*** Opening of Provided records ***

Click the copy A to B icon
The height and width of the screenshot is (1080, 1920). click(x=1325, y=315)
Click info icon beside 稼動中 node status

*** Close of Provided records ***
*** Opening of Provided records ***

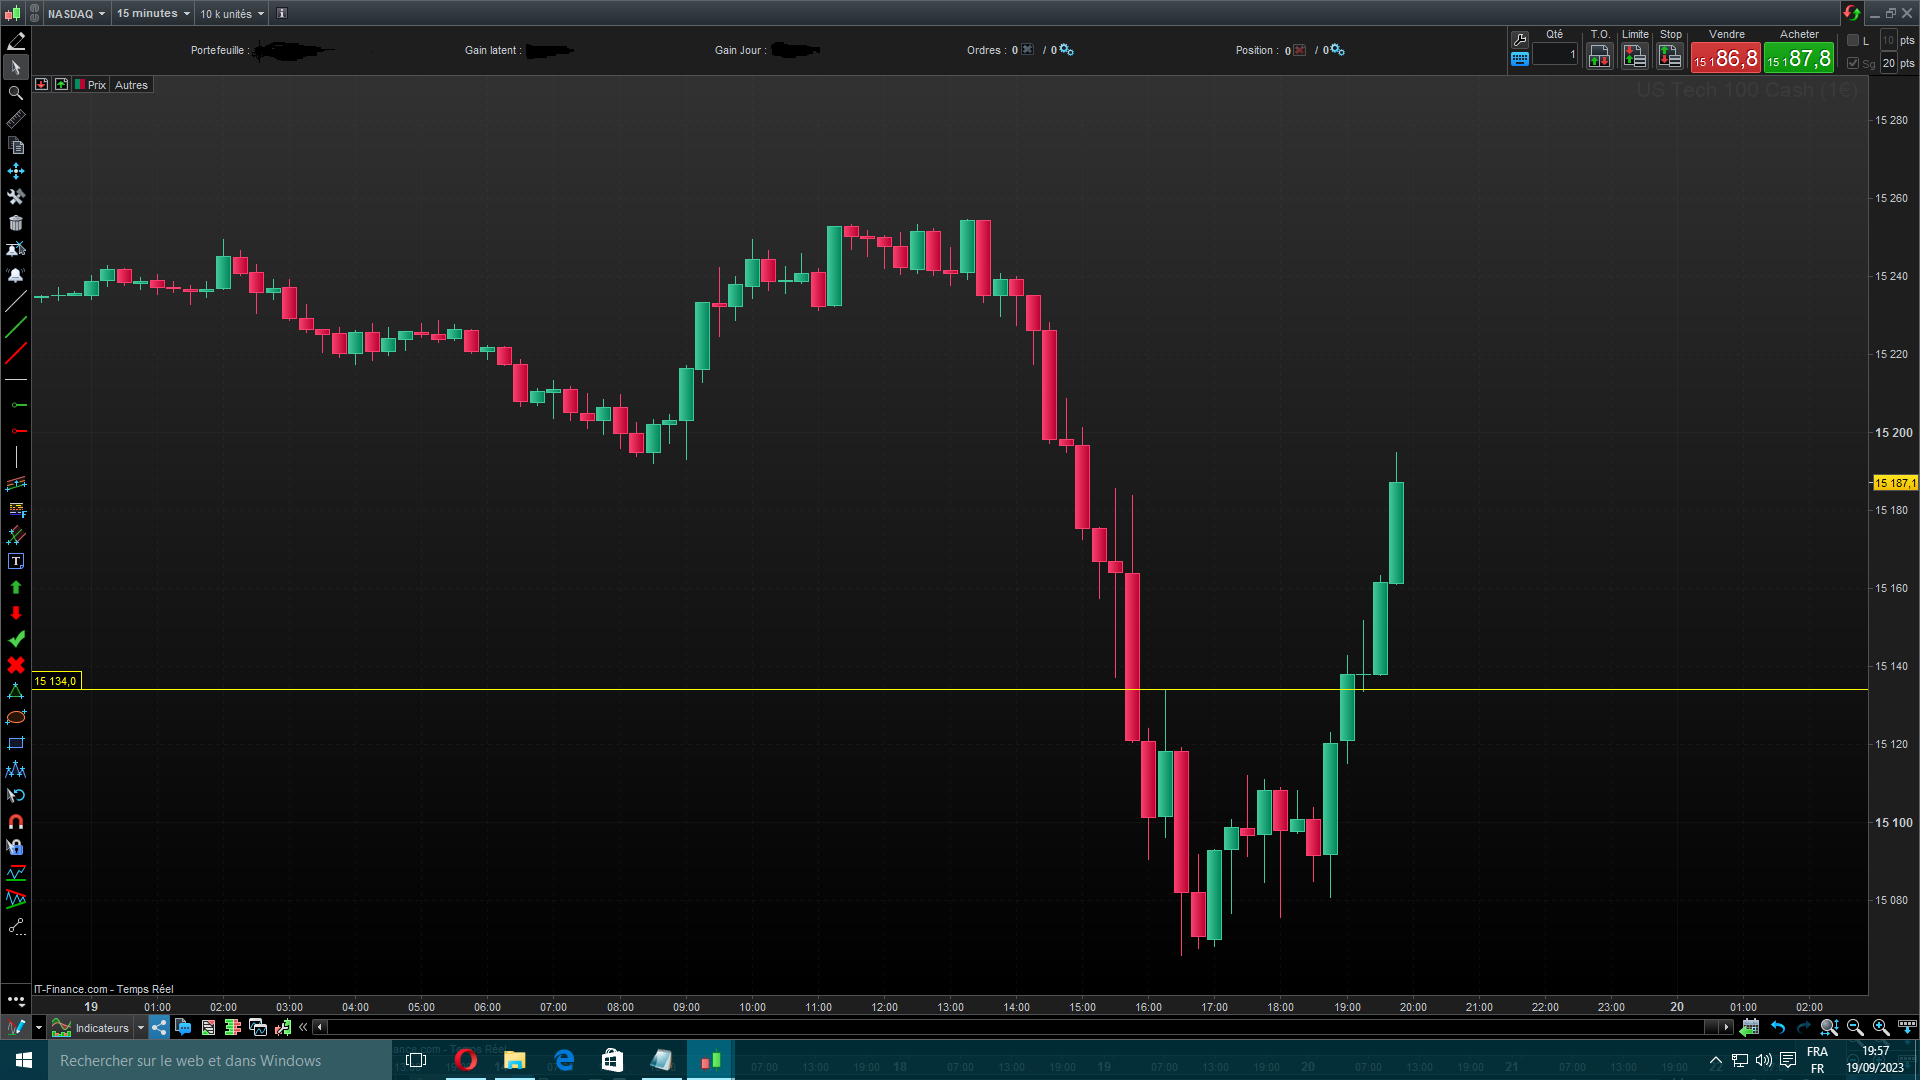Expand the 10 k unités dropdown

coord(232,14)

*** Close of Provided records ***
*** Opening of Provided records ***

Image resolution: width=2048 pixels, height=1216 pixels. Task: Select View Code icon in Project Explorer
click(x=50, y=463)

*** Close of Provided records ***

From the data above, reproduce word for word the lines running from the line with "Click the copy A to B icon" to the line with "Click info icon beside 稼動中 node status", ends included.

Click the copy A to B icon
The height and width of the screenshot is (1080, 1920). click(x=1325, y=315)
Click info icon beside 稼動中 node status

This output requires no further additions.